Image created by Dr. Michael J. Miller
Healthcare-associated infections remain a major global challenge, particularly as antimicrobial resistance continues to rise. Rapid and accurate detection of bacteria is essential, not only to treat patients effectively, but also to prevent the spread of infection.
INL researchers Susana Costa, Hedieh Mahmoodnia, Fábio Gonçalves, Adelaide Miranda and Pieter De Beule, in collaboration with INESC TEC, have developed a new approach that could transform how bacterial infections are identified. The research was published in Scientific Reports.
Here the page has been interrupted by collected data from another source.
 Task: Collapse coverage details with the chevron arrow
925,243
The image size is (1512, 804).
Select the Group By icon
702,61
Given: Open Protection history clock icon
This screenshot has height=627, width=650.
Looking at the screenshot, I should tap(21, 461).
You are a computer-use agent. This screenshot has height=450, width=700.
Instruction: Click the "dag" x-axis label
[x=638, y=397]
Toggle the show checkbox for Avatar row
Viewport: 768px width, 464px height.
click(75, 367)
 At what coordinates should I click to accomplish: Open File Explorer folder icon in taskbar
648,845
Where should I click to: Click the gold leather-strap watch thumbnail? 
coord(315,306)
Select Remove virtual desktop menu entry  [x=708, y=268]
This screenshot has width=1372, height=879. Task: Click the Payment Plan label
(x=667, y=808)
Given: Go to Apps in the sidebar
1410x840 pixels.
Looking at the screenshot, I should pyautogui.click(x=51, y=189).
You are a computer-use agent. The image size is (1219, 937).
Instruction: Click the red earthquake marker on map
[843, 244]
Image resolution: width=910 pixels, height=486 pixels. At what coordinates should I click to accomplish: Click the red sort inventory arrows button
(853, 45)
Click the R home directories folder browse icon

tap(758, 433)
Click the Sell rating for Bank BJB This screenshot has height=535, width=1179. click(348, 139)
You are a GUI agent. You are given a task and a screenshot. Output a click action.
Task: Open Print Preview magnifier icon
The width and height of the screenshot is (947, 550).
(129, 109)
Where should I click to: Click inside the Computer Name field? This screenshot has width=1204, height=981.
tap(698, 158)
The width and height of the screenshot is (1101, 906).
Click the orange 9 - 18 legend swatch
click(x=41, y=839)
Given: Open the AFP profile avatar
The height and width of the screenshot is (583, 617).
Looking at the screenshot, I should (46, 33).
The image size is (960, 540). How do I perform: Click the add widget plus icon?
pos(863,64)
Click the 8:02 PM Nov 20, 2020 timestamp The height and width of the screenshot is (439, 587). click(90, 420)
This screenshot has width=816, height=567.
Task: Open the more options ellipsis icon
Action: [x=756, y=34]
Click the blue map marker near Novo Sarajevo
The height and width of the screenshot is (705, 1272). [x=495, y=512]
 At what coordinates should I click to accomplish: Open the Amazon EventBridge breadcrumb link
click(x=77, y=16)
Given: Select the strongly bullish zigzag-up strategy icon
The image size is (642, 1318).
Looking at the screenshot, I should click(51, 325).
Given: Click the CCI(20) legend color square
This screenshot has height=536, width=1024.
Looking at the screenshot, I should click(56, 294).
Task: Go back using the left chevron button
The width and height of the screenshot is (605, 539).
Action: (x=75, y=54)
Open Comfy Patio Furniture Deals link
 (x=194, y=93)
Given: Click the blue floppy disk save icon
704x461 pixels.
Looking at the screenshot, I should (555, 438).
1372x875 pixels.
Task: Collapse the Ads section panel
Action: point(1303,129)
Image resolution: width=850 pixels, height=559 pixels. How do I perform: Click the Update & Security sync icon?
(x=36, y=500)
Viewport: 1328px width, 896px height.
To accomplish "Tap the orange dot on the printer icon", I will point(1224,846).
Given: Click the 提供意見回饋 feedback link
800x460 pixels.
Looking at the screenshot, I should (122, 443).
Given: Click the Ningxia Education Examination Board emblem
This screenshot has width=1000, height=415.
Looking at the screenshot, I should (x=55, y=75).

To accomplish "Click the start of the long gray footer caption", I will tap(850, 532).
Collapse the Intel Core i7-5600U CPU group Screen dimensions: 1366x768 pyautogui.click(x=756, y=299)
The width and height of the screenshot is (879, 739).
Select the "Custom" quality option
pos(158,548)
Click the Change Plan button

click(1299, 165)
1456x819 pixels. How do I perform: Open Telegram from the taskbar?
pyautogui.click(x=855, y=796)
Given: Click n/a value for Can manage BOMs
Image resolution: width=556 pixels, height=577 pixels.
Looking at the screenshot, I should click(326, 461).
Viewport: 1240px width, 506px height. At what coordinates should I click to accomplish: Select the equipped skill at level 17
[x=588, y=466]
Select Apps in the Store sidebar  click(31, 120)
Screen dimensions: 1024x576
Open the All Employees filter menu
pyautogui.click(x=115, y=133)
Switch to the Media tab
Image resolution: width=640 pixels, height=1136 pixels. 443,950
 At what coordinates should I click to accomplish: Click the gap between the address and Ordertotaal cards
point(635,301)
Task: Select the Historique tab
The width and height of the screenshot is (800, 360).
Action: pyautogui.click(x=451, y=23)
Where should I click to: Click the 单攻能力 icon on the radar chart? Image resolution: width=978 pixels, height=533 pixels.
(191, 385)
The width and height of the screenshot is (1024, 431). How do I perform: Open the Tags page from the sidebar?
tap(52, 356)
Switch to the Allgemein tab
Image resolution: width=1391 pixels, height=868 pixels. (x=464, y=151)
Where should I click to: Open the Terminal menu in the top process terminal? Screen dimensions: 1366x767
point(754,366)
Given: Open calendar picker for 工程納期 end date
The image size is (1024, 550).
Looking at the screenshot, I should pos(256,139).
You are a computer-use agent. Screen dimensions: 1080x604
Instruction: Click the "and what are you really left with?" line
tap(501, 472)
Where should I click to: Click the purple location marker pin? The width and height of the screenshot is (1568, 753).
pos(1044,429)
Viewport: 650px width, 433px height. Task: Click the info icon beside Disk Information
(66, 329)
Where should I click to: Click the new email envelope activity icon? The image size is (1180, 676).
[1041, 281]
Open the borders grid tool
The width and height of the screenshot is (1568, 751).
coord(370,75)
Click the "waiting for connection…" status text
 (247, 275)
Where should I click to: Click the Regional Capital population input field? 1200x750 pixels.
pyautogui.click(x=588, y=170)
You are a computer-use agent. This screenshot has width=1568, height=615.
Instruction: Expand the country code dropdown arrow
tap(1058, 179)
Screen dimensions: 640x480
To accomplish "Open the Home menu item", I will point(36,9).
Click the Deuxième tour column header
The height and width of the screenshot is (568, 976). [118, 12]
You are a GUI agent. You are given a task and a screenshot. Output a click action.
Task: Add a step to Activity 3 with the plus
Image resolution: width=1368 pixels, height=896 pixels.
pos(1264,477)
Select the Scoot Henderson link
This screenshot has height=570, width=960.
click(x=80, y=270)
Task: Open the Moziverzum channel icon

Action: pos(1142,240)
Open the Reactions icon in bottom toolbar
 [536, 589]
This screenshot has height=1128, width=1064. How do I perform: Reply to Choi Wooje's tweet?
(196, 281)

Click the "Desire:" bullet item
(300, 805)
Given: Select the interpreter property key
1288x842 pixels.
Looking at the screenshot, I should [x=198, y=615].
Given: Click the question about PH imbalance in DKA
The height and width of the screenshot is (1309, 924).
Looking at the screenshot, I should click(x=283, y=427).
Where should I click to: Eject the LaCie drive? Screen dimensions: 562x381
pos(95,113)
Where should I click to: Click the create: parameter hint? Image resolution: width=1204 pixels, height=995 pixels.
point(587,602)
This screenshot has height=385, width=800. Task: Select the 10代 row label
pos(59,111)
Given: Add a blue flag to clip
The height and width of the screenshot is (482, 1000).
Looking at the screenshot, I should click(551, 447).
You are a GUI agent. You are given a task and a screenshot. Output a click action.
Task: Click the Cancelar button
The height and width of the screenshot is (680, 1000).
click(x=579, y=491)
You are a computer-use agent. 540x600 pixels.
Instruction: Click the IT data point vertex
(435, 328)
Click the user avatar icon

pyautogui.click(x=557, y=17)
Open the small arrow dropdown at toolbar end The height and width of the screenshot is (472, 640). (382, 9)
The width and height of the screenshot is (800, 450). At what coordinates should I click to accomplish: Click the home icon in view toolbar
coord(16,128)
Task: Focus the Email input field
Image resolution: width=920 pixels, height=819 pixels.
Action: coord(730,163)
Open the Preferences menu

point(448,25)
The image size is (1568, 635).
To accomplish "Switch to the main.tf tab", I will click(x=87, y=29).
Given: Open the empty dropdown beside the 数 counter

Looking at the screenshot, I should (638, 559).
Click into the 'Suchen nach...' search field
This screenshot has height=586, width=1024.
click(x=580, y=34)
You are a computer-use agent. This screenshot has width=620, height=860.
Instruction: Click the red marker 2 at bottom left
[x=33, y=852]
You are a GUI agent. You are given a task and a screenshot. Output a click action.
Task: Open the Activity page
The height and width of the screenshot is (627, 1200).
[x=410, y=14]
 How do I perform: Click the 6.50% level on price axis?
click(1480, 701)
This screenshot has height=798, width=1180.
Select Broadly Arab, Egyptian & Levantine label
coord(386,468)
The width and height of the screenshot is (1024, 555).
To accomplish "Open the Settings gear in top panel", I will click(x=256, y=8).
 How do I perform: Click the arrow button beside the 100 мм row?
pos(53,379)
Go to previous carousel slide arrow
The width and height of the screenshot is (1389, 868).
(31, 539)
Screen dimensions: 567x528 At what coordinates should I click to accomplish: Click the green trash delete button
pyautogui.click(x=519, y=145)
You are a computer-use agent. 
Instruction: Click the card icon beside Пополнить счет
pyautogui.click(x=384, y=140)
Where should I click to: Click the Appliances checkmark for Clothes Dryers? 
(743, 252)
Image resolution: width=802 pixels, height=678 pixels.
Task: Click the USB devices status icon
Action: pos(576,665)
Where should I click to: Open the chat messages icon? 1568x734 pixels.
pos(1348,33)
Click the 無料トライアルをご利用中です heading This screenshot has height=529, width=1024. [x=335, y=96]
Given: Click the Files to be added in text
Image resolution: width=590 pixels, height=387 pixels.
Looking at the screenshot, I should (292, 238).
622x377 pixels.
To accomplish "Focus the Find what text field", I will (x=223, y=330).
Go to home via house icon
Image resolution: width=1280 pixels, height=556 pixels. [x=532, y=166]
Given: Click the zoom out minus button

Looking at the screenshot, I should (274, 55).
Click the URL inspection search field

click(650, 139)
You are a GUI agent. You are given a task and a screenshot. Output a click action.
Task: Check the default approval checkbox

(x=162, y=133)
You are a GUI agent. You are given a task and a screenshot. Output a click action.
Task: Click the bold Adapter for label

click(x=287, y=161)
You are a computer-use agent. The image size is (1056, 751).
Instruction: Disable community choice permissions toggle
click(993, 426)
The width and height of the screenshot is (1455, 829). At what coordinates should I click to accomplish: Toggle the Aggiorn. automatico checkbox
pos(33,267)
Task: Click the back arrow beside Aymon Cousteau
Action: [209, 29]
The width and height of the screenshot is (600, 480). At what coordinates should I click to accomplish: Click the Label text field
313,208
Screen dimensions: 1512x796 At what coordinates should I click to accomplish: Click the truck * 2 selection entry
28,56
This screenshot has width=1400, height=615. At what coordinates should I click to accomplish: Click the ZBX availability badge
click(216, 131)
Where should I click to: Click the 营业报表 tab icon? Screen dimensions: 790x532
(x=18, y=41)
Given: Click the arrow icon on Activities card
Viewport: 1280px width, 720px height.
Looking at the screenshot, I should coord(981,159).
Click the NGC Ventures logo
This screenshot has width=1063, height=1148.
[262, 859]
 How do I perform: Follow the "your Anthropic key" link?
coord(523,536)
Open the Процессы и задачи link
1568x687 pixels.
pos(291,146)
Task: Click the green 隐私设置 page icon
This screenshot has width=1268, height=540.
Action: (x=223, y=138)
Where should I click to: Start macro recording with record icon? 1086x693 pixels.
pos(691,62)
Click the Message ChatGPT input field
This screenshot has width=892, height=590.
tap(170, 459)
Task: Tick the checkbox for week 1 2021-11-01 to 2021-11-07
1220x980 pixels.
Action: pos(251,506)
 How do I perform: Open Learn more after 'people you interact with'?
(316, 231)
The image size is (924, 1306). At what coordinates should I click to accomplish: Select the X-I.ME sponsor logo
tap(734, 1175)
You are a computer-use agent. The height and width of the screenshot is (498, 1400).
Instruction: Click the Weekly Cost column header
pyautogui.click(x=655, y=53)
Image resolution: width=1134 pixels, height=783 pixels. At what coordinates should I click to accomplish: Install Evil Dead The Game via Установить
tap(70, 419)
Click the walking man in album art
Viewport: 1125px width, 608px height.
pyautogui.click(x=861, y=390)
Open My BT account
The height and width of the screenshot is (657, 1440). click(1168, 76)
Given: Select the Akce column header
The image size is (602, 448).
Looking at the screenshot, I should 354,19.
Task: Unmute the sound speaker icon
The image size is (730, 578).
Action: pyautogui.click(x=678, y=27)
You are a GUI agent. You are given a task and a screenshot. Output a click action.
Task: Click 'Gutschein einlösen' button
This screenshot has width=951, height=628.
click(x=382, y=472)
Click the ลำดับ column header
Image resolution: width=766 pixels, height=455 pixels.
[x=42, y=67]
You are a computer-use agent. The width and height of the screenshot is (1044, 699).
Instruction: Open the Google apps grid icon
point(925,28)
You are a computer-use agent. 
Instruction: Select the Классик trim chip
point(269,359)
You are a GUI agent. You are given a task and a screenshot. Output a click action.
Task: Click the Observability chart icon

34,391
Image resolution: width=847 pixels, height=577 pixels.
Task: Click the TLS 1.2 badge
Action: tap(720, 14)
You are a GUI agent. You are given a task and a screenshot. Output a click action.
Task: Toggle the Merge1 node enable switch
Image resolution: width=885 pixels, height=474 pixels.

Instead of relying on traditional methods that can take days and require complex laboratory procedures, the team focused on something bacteria naturally produce: volatile organic compounds. These are small molecules released during bacterial metabolism, i.e. as bacteria live and grow, forming a unique chemical “fingerprint” for each species.
To capture these fingerprints, INL researchers developed a real-time sensing system based on a photoionization detector. By using multiple light sources, the system captures distinct signal patterns from each bacteria species.
Artificial intelligence then learns to recognise these patterns, allowing accurate identification of the bacteria.
Susana Costa explains that “by converting the signals into image-like representations, we trained a neural network to recognise and differentiate between bacterial species. This approach enables accurate recognition, while reducing the need for large training datasets, which are often difficult and time-consuming to obtain.”
The detection system was able to sense and distinguish clinically relevant bacteria, including Escherichia coli, Staphylococcus aureus, Pseudomonas aeruginosa, and Klebsiella pneumoniae, at low concentrations and in real time.
By combining advanced sensing with AI-driven analysis, this work opens new possibilities for faster, simpler, and more adaptable diagnostic tools. In a near future, such technologies could support earlier detection of infections, more targeted treatments, and improved patient outcomes.
Reference
Costa, S.P., Cardoso, A., Mahmoodnia, H. et al. Bacterial species differentiation via real-time detection of microbial volatile organic compounds using a wavelength multiplexed photoionization detector and AI image-based analysis. Sci Rep 16, 15924 (2026). https://doi.org/10.1038/s41598-026-46818-x
Abstract
Healthcare-associated infections (HCAIs) contribute significantly to global mortality, driven by the increasing antimicrobial resistance. Rapid, high-throughput bacterial detection is crucial for infection control and patient care. We report a real-time, multiplex lamp-based Photoionization Detector (PID) assisted by AI-image-based analysis for bacterial identification. Using four lamps with varying ionization energies, the sensor selectively ionizes VOCs emitted by bacteria, producing four distinct current curves for each target species (Escherichia coli, Staphylococcus aureus, Pseudomonas aeruginosa, and Klebsiella pneumoniae). These curves were transformed into image representations, capturing their spectral patterns for bacterial differentiation. A pre-trained ResNet-18 Convolutional Neural Network (CNN) within a Few-Shot Learning (FSL) framework extracted key features, enabling accurate (> 88%) bacterial differentiation even with limited labeled data. This sensor detected bacterial concentrations as low as 10² CFU and distinguished contamination levels. The synergistic integration of PID sensing with AI-driven analysis offers a powerful approach to rapid bacterial diagnostics, demonstrating strong potential for clinical implementation and improved patient care. This study marks an early step toward AI-based VOC sensing, where FSL acts as a proof-of-concept under data scarcity.